ラブ&ポップを読み終えた。力任せに女性を支配したがる男。若くて可愛い女の子に自分の自慢話をする男。孤独だ。求める側は孤独なのだ。
オスメスとしての肩書き、双方が何を望んでいるか、伝言ダイヤルの場面が面白い。年齢、身長、体重、スリーサイズ、金額…
中学生から高校生くらいまでの女の子、と指定してくるおじさんとかって何なんだろうと思ったけど疑似恋愛を望んでるのだとしたら納得がいくような気がした。その年齢が最も恋愛に依存しやすいというか、純度の高い恋愛をしている、と思う。

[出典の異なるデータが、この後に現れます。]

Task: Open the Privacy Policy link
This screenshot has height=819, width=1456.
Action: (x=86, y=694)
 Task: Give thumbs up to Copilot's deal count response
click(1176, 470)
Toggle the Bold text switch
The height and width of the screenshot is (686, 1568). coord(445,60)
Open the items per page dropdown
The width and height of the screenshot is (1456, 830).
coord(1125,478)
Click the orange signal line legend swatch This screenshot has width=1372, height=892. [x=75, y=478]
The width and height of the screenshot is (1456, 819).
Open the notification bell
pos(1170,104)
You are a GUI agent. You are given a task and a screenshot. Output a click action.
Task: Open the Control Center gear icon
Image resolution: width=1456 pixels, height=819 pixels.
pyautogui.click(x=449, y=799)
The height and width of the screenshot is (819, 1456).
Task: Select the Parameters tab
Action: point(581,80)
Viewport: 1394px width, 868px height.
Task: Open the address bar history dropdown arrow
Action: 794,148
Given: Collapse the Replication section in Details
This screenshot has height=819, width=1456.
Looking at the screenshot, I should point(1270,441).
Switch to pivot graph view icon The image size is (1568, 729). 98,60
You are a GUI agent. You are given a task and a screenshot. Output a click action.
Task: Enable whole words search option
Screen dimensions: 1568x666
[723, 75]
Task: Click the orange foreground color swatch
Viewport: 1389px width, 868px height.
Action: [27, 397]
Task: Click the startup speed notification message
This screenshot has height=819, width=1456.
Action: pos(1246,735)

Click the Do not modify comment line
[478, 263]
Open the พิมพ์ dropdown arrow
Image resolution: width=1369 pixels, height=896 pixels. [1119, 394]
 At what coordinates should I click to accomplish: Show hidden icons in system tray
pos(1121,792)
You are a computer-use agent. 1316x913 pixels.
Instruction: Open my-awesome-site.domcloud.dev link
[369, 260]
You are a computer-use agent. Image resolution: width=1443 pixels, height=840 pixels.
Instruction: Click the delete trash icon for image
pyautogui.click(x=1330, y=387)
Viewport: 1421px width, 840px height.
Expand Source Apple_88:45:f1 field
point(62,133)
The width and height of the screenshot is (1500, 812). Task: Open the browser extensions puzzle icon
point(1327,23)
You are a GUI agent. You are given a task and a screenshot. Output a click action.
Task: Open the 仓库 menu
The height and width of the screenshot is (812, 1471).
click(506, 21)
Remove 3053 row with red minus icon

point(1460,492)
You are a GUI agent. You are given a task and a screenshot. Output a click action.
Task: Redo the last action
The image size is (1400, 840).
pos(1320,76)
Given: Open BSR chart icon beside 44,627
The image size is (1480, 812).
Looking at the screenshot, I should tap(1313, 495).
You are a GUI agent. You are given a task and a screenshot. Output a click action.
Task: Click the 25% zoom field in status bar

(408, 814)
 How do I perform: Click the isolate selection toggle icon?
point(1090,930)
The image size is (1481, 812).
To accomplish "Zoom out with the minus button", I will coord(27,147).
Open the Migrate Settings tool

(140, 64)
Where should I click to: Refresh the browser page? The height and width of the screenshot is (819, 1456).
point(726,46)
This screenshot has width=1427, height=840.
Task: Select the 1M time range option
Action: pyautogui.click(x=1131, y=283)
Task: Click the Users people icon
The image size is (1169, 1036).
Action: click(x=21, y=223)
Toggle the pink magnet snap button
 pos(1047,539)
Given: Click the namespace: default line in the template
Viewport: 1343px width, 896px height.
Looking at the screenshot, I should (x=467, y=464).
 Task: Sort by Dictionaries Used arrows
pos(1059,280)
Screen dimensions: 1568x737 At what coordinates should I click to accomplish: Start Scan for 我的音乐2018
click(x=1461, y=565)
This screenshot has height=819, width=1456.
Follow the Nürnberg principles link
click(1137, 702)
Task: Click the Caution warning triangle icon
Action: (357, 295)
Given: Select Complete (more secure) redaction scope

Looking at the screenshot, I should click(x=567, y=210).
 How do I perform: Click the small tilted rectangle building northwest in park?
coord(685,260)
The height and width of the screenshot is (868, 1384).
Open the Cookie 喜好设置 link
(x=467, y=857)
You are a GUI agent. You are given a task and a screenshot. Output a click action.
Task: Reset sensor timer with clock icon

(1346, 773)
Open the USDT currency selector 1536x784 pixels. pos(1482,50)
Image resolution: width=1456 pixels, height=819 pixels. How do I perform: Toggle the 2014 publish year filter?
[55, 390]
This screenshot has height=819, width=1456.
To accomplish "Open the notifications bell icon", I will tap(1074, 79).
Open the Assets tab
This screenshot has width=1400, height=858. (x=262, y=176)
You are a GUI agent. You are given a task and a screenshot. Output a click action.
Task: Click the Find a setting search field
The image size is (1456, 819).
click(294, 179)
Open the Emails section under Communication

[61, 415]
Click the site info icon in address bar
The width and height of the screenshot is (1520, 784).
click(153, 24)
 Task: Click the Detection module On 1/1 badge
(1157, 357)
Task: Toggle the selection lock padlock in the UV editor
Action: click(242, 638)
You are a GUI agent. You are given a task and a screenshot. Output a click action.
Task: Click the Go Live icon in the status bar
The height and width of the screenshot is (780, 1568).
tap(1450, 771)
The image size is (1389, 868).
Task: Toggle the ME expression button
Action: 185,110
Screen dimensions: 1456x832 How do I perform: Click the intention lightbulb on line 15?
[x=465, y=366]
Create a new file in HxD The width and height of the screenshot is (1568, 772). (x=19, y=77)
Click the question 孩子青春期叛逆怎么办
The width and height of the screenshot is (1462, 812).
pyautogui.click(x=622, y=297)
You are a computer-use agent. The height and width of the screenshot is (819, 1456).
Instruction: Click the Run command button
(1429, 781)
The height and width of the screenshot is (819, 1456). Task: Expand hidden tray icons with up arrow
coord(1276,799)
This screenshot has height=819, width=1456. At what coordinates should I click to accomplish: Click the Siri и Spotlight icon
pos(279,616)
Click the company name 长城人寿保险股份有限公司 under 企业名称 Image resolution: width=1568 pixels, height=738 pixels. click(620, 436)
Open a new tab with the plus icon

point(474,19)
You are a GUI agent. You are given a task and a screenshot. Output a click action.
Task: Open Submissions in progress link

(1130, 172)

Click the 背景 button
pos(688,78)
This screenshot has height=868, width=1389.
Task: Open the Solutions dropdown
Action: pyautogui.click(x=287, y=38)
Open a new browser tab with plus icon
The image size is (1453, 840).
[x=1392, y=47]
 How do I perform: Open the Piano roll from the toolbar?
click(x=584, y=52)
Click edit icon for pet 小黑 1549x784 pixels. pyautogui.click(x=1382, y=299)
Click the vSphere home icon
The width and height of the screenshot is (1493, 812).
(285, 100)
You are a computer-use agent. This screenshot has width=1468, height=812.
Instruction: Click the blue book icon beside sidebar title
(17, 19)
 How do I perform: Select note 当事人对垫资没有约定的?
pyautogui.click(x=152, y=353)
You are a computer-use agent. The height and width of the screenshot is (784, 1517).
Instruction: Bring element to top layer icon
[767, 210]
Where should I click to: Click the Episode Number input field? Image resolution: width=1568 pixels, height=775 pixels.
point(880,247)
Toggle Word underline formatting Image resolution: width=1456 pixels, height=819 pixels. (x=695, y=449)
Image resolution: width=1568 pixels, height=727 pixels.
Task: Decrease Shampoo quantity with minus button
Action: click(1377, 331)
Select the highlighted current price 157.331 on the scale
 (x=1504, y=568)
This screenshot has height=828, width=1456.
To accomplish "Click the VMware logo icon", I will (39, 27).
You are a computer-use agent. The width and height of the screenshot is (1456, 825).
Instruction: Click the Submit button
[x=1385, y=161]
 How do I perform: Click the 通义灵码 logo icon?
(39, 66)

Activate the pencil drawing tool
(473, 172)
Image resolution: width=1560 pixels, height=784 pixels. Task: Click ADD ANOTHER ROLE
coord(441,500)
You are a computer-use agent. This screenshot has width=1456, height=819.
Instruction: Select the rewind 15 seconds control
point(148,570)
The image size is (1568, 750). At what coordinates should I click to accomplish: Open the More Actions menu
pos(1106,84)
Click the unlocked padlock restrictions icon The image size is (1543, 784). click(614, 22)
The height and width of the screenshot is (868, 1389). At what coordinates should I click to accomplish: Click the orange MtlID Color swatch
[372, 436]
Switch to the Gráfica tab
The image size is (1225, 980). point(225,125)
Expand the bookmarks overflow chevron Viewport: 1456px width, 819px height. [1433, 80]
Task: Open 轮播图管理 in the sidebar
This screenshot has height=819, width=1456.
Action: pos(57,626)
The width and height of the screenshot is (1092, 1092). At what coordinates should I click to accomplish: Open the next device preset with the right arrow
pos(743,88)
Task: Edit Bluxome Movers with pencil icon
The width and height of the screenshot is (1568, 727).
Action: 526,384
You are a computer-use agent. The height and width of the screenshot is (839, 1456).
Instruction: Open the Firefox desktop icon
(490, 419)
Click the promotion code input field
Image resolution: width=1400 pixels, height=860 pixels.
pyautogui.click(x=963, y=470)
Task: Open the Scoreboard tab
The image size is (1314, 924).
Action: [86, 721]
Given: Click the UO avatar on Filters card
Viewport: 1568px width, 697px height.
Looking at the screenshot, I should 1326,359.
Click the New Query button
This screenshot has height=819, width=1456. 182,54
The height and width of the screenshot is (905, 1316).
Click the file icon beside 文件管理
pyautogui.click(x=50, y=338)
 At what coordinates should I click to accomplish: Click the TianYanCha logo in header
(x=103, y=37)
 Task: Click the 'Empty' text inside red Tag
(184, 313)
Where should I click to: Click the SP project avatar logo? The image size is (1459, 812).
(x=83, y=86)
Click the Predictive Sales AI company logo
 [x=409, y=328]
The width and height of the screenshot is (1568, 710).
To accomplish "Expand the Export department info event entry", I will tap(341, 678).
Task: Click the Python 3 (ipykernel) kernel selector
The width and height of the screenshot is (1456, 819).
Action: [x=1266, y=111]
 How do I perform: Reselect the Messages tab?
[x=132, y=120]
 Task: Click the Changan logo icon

マックでの機械的なレジのやり取り。渋谷の街を行き交う人々の会話。こういう映像的な文章書くところが美術やってた人っぽいなと思った。実際映像になってるけど。
昨日の夜、いつも賑わっている場所に一人だった。子供が不在の子供部屋のようだった。手作りのブランコに座って、ワクワクするものがたくさん転がっているのを眺めていたけれど、どれも同じ埃のような灰色で、輪郭にノイズが入ってて、プロジェクターで映し出されたペラペラの触れられないものみたいだ。
風が吹くとビニールの擦れる音と薄氷が割れるような音がして、ここはこんなに狭い場所だったろうか、と思った。吸い込まれるような闇ではなく、拒絶するようなグレー。
大勢の中で一人、その場所でいつも感じる孤独と同じ種類のものだった。